Some of you may have seen this article by Stephen King, which was in the New York Times in their Sunday Review section:
It certainly made me think about the relationship between quality and productivity. I created a lot of writing when I jump-started my creativity in June 2013. It was impossible for me not to write, and nine novellas, four short stories and thirty volumes of poetry and song lyrics poured out of me – a literary Mount Saint Helens. 2014 was devoted to writing my first novel, with a few poems thrown in for sanity’s sake.
2015 was spent chasing literary agents, and all I did creatively was write four poems. From 2016-2018, I wrote another four Cornish Detective novels, hoping that a series would be easier to query with than a stand-alone.
All of this activity has given me an appreciation of the fits and starts of some authors’ careers, as well as the production line output of others. It’s always puzzled me how some writers take so long to produce a new novel, while others appear to be one-hit-wonders.

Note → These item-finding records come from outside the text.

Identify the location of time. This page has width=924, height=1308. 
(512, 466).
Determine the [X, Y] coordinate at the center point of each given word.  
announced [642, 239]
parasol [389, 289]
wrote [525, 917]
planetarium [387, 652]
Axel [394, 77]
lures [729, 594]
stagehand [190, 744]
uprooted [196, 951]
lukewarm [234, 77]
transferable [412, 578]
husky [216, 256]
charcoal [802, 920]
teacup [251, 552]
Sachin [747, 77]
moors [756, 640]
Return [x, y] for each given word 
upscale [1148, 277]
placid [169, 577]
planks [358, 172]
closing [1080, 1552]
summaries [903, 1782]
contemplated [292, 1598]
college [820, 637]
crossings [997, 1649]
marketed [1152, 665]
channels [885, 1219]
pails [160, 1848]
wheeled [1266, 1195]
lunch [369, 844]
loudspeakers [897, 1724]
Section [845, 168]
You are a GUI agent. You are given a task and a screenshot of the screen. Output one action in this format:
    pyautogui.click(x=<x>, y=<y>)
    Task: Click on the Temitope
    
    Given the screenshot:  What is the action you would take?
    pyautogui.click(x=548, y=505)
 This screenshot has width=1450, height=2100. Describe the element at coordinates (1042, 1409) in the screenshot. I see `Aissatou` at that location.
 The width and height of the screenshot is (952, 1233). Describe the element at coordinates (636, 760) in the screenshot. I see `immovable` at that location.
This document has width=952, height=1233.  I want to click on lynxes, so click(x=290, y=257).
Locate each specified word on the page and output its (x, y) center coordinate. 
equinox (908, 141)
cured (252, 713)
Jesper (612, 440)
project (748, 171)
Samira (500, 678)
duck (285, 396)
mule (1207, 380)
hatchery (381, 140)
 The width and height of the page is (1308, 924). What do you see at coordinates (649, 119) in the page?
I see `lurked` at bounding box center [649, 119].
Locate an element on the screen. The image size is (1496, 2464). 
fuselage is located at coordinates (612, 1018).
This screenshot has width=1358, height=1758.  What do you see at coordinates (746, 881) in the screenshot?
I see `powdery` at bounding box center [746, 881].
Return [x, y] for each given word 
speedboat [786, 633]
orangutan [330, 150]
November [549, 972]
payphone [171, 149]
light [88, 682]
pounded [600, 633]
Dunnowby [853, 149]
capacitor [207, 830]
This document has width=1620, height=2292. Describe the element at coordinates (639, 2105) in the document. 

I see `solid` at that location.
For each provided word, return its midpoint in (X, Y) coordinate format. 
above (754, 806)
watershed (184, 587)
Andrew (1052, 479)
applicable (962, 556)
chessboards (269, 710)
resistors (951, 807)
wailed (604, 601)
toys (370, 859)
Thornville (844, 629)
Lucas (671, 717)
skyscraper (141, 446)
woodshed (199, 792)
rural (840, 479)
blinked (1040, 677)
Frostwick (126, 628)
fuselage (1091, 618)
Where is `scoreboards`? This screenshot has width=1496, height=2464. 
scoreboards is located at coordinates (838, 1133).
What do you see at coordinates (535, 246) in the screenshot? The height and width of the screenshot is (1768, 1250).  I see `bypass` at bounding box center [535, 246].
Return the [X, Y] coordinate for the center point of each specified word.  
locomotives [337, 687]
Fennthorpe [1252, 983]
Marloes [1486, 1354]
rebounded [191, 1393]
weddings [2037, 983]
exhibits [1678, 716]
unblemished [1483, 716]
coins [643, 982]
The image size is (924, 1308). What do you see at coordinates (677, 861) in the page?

Arundhati Roy wrote The God of Small Things, which deservedly won the 1997 Booker Prize for Fiction. Although she announced that she was working on a second novel in 2007, it didn’t appear until ten years later, called The Ministry of Utmost Happiness. That’s not to say that she wasn’t busy, as she wrote many essays and become an advocate and activist for social causes.
At the other extreme is British romantic novelist Barbara Cartland. She wrote more than 700 books, leaving behind 160 unpublished manuscripts on her death at the age of 98. Her worldwide sales are estimated to be anything from 750 million to more than 2 billion copies. You might think that she would have worn her fingers away with this output, but her usual writing method was to lay on a sofa and tell the story to her secretary, who later typed it up. In this way, she created a novel in two weeks.
I’m guessing that most authors are somewhere in between Arundhati Roy and Barbara Cartland in their productivity.
What do you think about the conundrum posed that being prolific means a drop in quality, while taking time produces fine literature?